WHAT THE EXERCISE ASKS
All of the data that follows should be given again exactly, without its images.

(Dataset records)
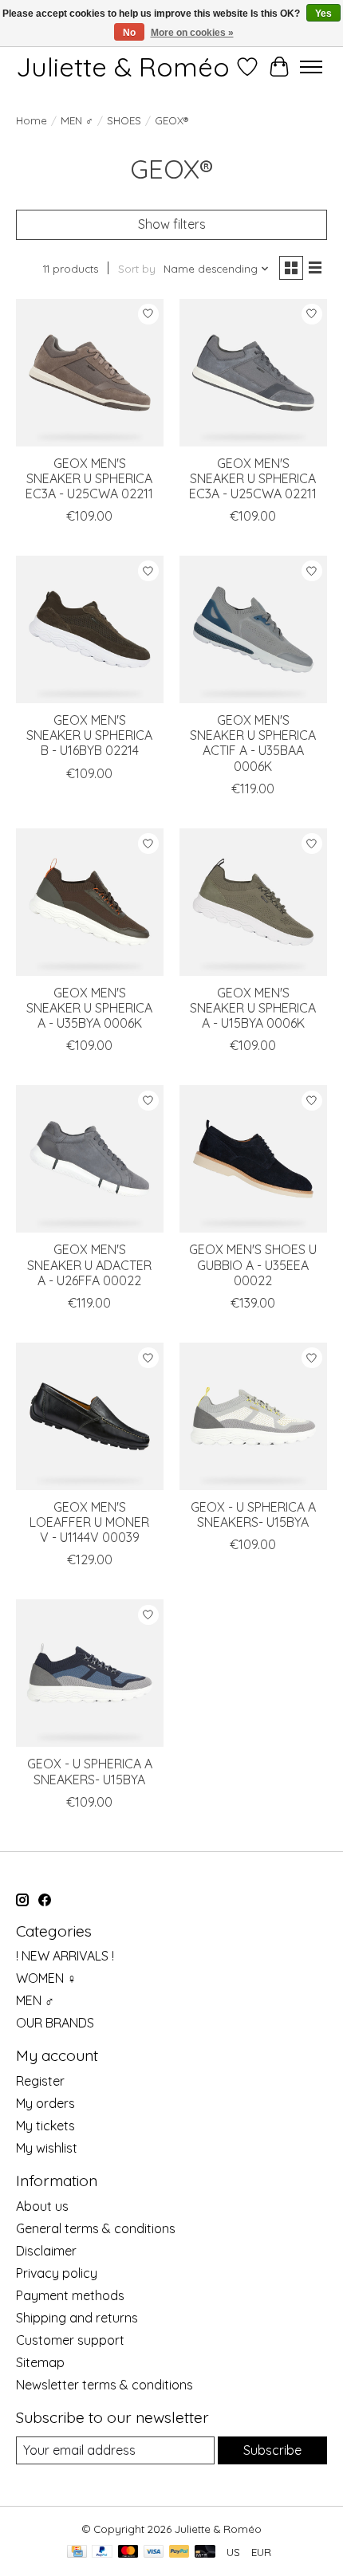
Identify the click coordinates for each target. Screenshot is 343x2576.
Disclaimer (46, 2251)
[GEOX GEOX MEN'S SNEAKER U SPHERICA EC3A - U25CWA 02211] (90, 372)
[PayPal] (102, 2552)
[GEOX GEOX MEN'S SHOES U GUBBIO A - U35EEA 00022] (253, 1159)
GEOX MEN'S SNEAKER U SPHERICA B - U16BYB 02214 (89, 735)
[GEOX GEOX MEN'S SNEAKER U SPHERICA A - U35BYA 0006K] (90, 902)
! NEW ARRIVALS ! (65, 1956)
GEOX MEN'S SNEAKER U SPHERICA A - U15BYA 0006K (253, 1008)
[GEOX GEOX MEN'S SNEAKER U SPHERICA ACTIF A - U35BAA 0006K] (253, 629)
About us (42, 2206)
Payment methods (70, 2295)
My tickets (45, 2126)
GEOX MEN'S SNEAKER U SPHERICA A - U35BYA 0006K (89, 1008)
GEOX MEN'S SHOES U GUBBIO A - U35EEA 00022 (253, 1264)
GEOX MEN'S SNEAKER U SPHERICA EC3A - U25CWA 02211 (89, 478)
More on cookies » (192, 32)
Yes (323, 13)
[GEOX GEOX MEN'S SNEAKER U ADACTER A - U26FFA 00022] (90, 1159)
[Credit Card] (77, 2552)
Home (31, 120)
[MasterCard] (128, 2552)
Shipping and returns (77, 2318)
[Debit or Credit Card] (205, 2552)
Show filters (172, 224)
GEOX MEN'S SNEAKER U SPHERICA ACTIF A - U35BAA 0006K (253, 743)
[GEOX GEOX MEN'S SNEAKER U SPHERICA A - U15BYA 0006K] (253, 902)
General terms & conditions (95, 2228)
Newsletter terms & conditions (104, 2385)
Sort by (137, 268)
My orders (45, 2103)
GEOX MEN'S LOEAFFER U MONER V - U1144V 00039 (89, 1522)
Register (40, 2081)
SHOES (124, 120)
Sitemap (40, 2362)
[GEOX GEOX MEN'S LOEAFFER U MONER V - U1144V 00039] (90, 1416)
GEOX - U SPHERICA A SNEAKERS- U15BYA (253, 1514)
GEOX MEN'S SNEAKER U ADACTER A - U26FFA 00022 (89, 1264)
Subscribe (272, 2450)
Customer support (70, 2340)
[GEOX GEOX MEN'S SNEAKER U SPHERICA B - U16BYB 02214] (90, 629)
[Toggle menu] (311, 67)
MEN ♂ (77, 120)
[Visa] (154, 2552)
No (129, 32)
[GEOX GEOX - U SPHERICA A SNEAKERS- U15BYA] (253, 1416)
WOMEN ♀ (46, 1978)
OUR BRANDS (55, 2023)
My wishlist (46, 2148)
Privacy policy (56, 2273)
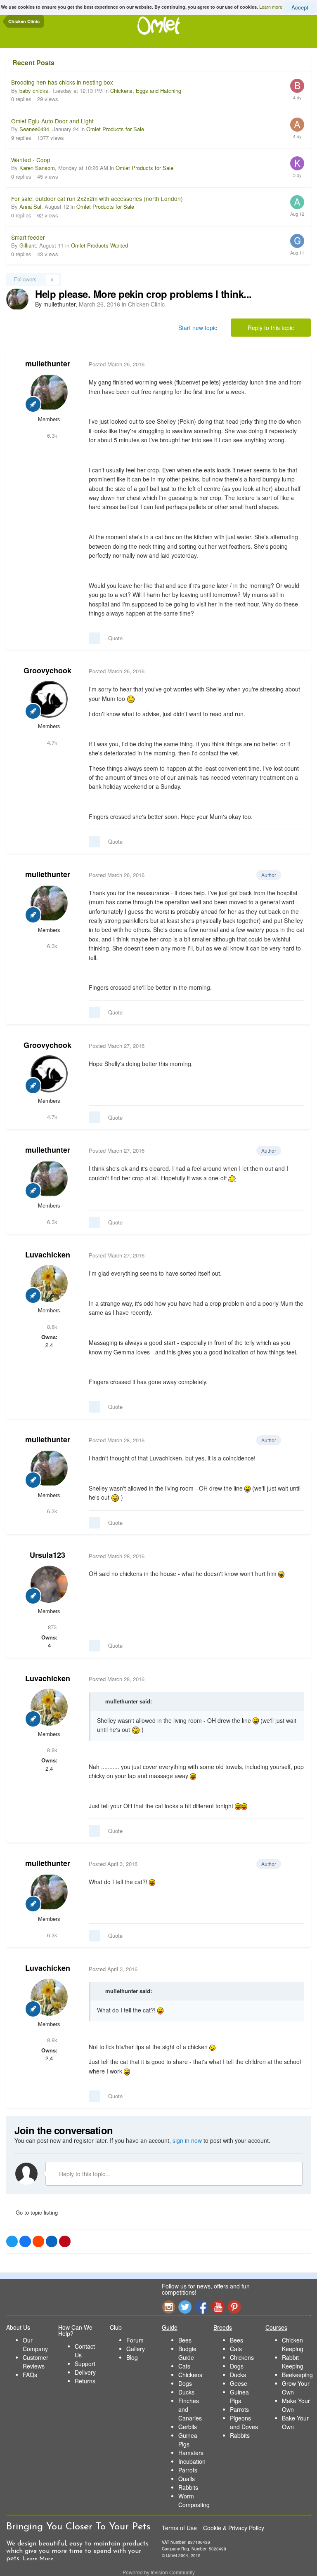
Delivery (85, 2372)
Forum (135, 2340)
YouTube (218, 2307)
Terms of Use (179, 2528)
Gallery (135, 2349)
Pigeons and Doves (244, 2422)
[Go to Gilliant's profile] (297, 241)
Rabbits (188, 2487)
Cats (184, 2366)
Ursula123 (47, 1555)
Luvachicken (47, 1254)
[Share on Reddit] (38, 2241)
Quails (186, 2479)
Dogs (185, 2383)
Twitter (185, 2307)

ANSWER
Identify the click coordinates for each target. Screenshot is 343x2576.
Disclaimer (46, 2251)
[GEOX GEOX MEN'S SNEAKER U SPHERICA EC3A - U25CWA 02211] (90, 372)
[PayPal] (102, 2552)
[GEOX GEOX MEN'S SHOES U GUBBIO A - U35EEA 00022] (253, 1159)
GEOX MEN'S SNEAKER U SPHERICA B - U16BYB 02214 (89, 735)
[GEOX GEOX MEN'S SNEAKER U SPHERICA A - U35BYA 0006K] (90, 902)
! NEW ARRIVALS ! (65, 1956)
GEOX MEN'S SNEAKER U SPHERICA A - U15BYA 0006K (253, 1008)
[GEOX GEOX MEN'S SNEAKER U SPHERICA ACTIF A - U35BAA 0006K] (253, 629)
About us (42, 2206)
Payment methods (70, 2295)
My tickets (45, 2126)
GEOX MEN'S SNEAKER U SPHERICA A - U35BYA 0006K (89, 1008)
GEOX MEN'S SHOES U GUBBIO A - U35EEA 00022 (253, 1264)
GEOX MEN'S SNEAKER U SPHERICA EC3A - U25CWA 02211 (89, 478)
More on cookies » (192, 32)
Yes (323, 13)
[GEOX GEOX MEN'S SNEAKER U ADACTER A - U26FFA 00022] (90, 1159)
[Credit Card] (77, 2552)
Home (31, 120)
[MasterCard] (128, 2552)
Shipping and returns (77, 2318)
[Debit or Credit Card] (205, 2552)
Show filters (172, 224)
GEOX MEN'S SNEAKER U SPHERICA ACTIF A - U35BAA 0006K (253, 743)
[GEOX GEOX MEN'S SNEAKER U SPHERICA A - U15BYA 0006K] (253, 902)
General terms & conditions (95, 2228)
Newsletter terms & conditions (104, 2385)
Sort by (137, 268)
My orders (45, 2103)
GEOX MEN'S LOEAFFER U MONER V - U1144V 00039 (89, 1522)
Register (40, 2081)
SHOES (124, 120)
Sitemap (40, 2362)
[GEOX GEOX MEN'S LOEAFFER U MONER V - U1144V 00039] (90, 1416)
GEOX - U SPHERICA A SNEAKERS- U15BYA (253, 1514)
GEOX MEN'S SNEAKER U ADACTER A - U26FFA 00022 (89, 1264)
Subscribe (272, 2450)
Customer support (70, 2340)
[GEOX GEOX MEN'S SNEAKER U SPHERICA B - U16BYB 02214] (90, 629)
[Toggle menu] (311, 67)
MEN ♂ (77, 120)
[Visa] (154, 2552)
No (129, 32)
[GEOX GEOX - U SPHERICA A SNEAKERS- U15BYA] (253, 1416)
WOMEN ♀ (46, 1978)
OUR BRANDS (55, 2023)
My wishlist (46, 2148)
Privacy policy (56, 2273)
Delivery (85, 2372)
Forum (135, 2340)
YouTube (218, 2307)
Terms of Use (179, 2528)
Gallery (135, 2349)
Pigeons and Doves (244, 2422)
[Go to Gilliant's profile] (297, 241)
Rabbits (188, 2487)
Cats (184, 2366)
Ursula123 (47, 1555)
Luvachicken (47, 1254)
[Share on Reddit] (38, 2241)
Quails (186, 2479)
Dogs (185, 2383)
Twitter (185, 2307)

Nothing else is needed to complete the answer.